Massachusetts Institute of Technology
Semantics of Language Grounding [Recording online here]
In this talk, I will address the problem of natural language grounding. We assume access to natural language documents that specify the desired behavior of a control application. Our goal is to generate a program that will perform the task based on this description. The programs involve everything from changing the privacy settings on your browser, playing computer games, performing complex text processing tasks, to even solving math problems. Learning to perform tasks like these is complicated because the space of possible programs is very large, and the connections between the natural language and the resulting programs can be complex and ambiguous. I will present methods that utilize semantics of the target domain to reduce natural language ambiguity. On the most basic level, executing the induced programs in the corresponding environment and observing their effects can be used to verify the validity of the mapping from language to programs. We leverage this validation process as the main source of supervision to guide learning in settings where standard supervised techniques are not applicable. Beyond validation feedback, we demonstrate that using semantic inference in the target domain (e.g., program equivalence) can further improve the accuracy of natural language understanding.
Université de Montréal
Deep Learning of Semantic Representations [Recording online here]
The core ingredient of deep learning is the notion of distributed representation. This talk will start by explaining its theoretical advantages, in comparison with non-parametric methods based on counting frequencies of occurrence of observed tuples of values (like with n-grams). The talk will then explain how having multiple levels of representation, i.e., depth, can in principle give another exponential advantage. Neural language models have been extremely successful in recent years but extending their reach from language modelling to machine translation is very appealing because it forces the learned intermediate representations to capture meaning, and we found that the resulting word embeddings are qualitatively different. Recently, we introduced the notion of attention-based neural machine translation, with impressive results on several language pairs, and these results will conclude the talk.
University of Cambridge
Is There Any Logic in Logical Forms?
Formalising the notion of compositionality in a way that makes it meaningful is notoriously complicated. The usual way of formally describing compositional semantics is via a version of Montague Grammar but, in many ways, MG and its successors are inconsistent with the way semantics is used in computational linguistics. As computational linguists we are rarely interested in model-theory or truth-conditions. Our assumptions about word meaning, and distributional models in particular, are very different from the MG idealisation. However, computational grammars have been constructed which produce empirically useful forms of compositional representation and are much broader in coverage than any grammar fragments from the linguistics literature. The methodology which underlies this work is predominantly syntax-driven (e.g., CCG, LFG and HPSG), but the goal has been to abstract away from the language-dependent details of syntax. The question, then, is whether this is 'just engineering' or whether there is some theoretical basis which is more consistent with CL than the broadly Montogovian approach.

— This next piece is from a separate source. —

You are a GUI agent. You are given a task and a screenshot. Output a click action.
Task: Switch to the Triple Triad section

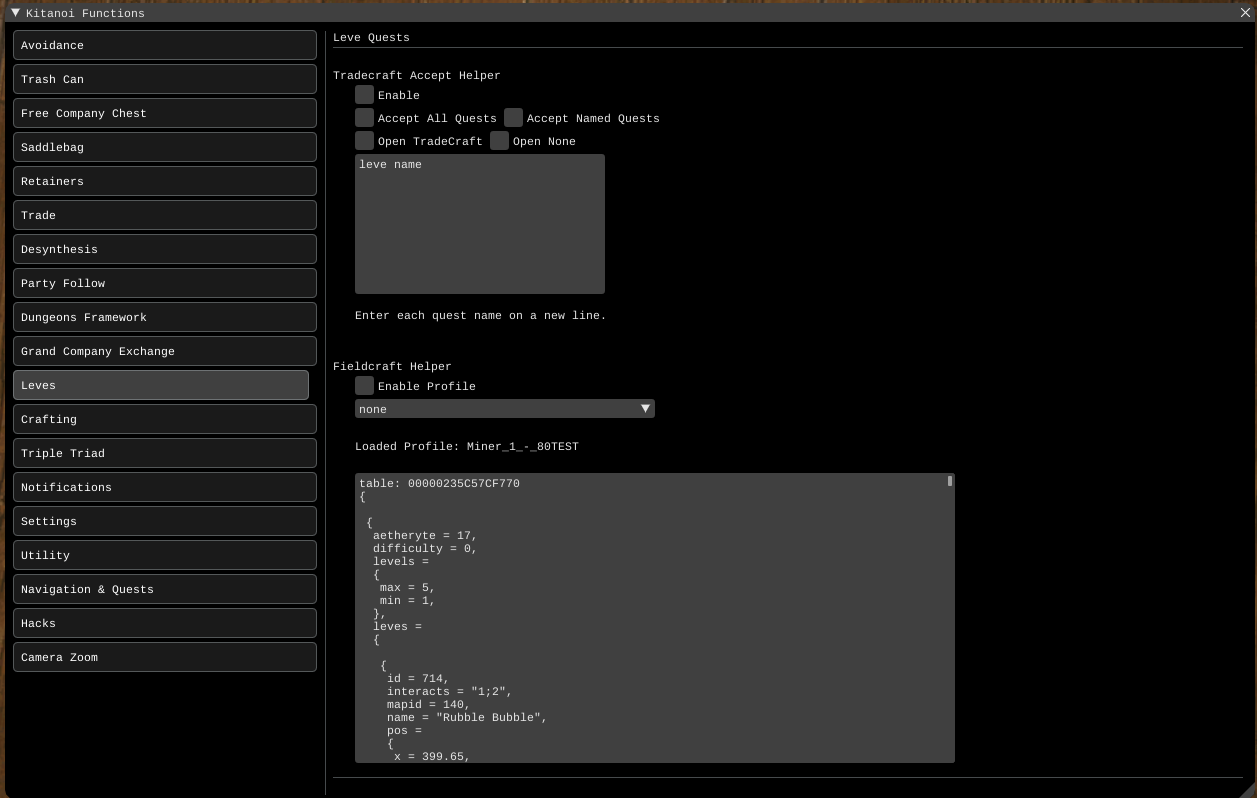tap(165, 453)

In this talk, I will start by outlining some of the work on compositional semantics with large-scale computational grammars and in particular work using Minimal Recursion Semantics (MRS) in DELPH-IN. There are grammar fragments for which MRS can be converted into a logical form with a model-theoretic interpretation but I will argue that attempting to use model theory to justify the MRS structures in general is inconsistent with the goals of grammar engineering. I will outline some alternative approaches to integrating distributional semantics with this framework and show that this also causes theoretical difficulties. In both cases, we could consider inferentialism as an alternative theoretical grounding whereby classical logical properties are treated as secondary rather than primary. In this view, it is important that our approaches to compositional and lexical semantics are consistent with uses of language in logical reasoning, but it is not necessary to try and reduce all aspects of semantics to logic.